Hoarseness is characterized by a voice that is abnormally deep, scratchy, raspy, or breathy. It may strain or break at times. It occurs when a disorder of the vocal folds causes alterations to voice quality, volume, and pitch.
Causes of Hoarseness
Normally, when we speak the air leaving our lungs causes the vocal cords to vibrate, producing sound. When the vocal cords are swollen or inflamed, these vibrations are hindered, causing the voice to take on a hoarse quality.
The most common cause of hoarseness is acute laryngitis. This is a swelling of the vocal cords brought on by a cold, upper respiratory tract infection, or voice strain. Continuing to use your voice when suffering from acute laryngitis can cause serious, permanent injury to the vocal folds.
Other causes include misuse or abuse of the vocal cords, benign vocal cord lesions (e.g. polyps, nodules, cysts), GERD (acid reflux), vocal fold hemorrhaging, injury or trauma to the voice box, neurological disorders, thyroid problems, allergies, and cancer.
Treatment & Prevention
Treatment varies depending on the cause of your hoarseness. The most important thing to remember is to rest your voice; excessive use can cause vocal cord damage and prolong your symptoms. Avoid whispering as well as speaking; this can cause just as much strain. Keep hydrated by drinking lots of fluids, and avoid cigarettes or secondhand smoke. Consider using a humidifier. If the condition reoccurs frequently, seek professional voice training.
Medical treatment options include surgery, medications, and vocal cord retraining exercises.
The key to prevention is learning how to use your voice properly. Don’t use your voice for too long or speak too loudly; when addressing a large audience, use a microphone for proper amplification. Avoid shouting, whispering, and excessive throat clearing. Dietary and lifestyle changes (eliminating spicy foods, alcohol, and caffeine; quitting smoking) are often beneficial.

* _EXERCISE GOAL_
In the hoarseness text, rewrite the stretch from "The most common" through "the vocal folds.", changing "acute laryngitis" to "laryngeal inflammation". The data has nothing to do with this text.

* _INFORMATION_
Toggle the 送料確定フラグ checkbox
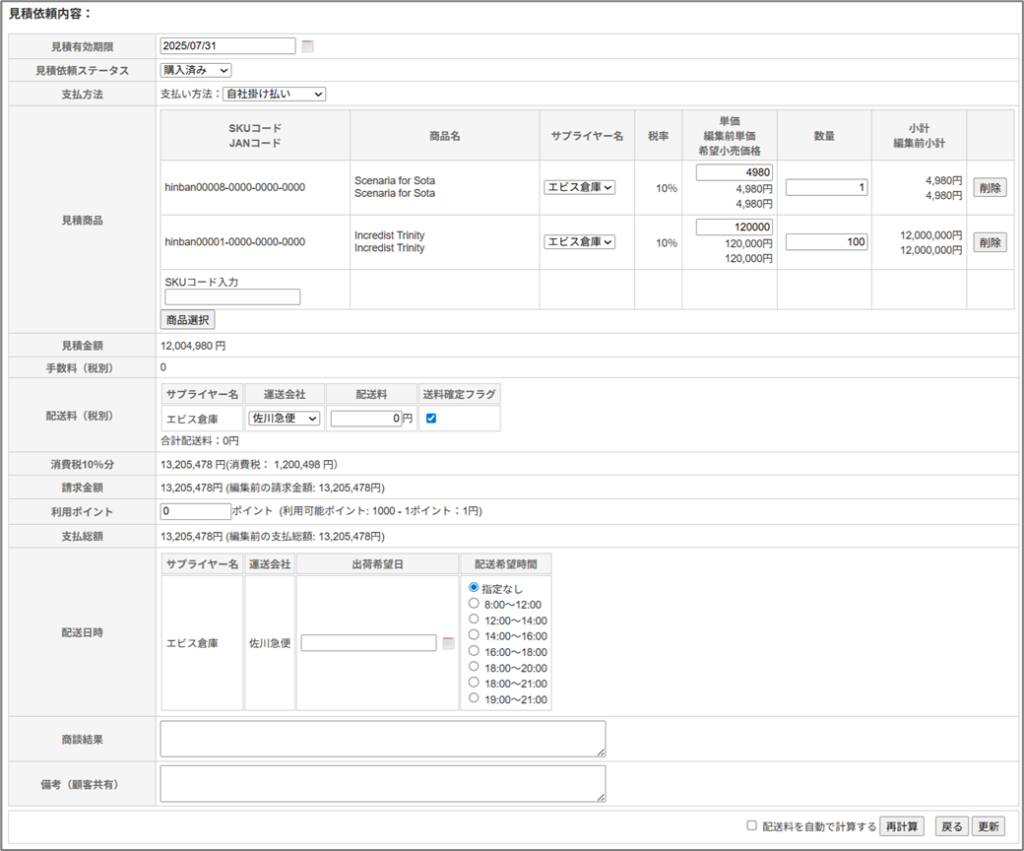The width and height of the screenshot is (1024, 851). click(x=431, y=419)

---

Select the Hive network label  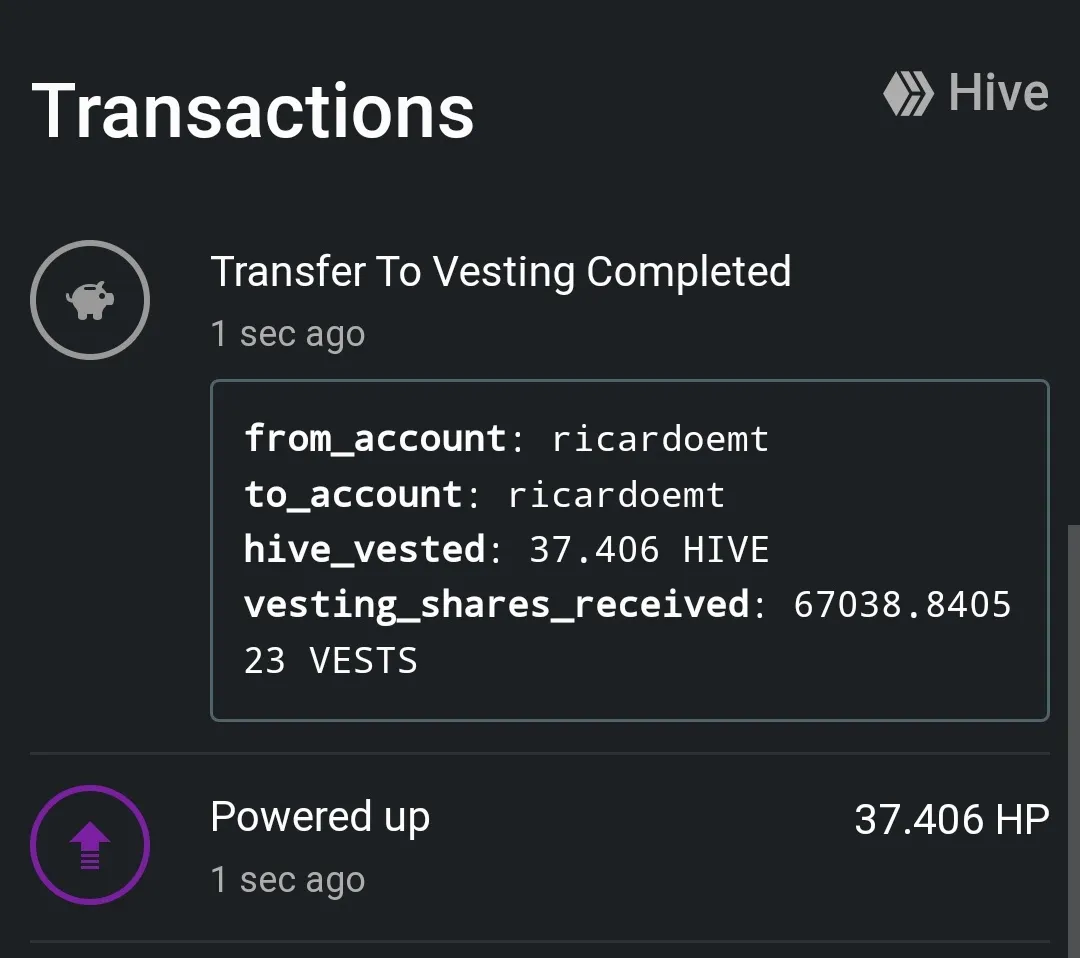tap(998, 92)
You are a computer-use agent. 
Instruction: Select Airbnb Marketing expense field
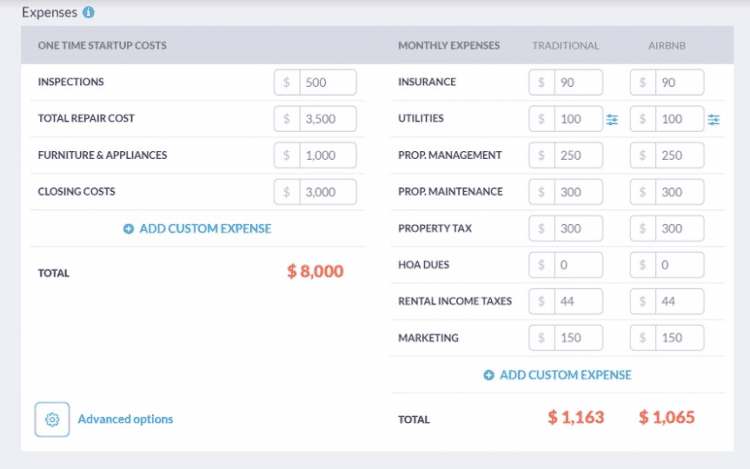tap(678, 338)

* _EXERCISE RESULT_
The most common cause of hoarseness is laryngeal inflammation. This is a swelling of the vocal cords brought on by a cold, upper respiratory tract infection, or voice strain. Continuing to use your voice when suffering from laryngeal inflammation can cause serious, permanent injury to the vocal folds.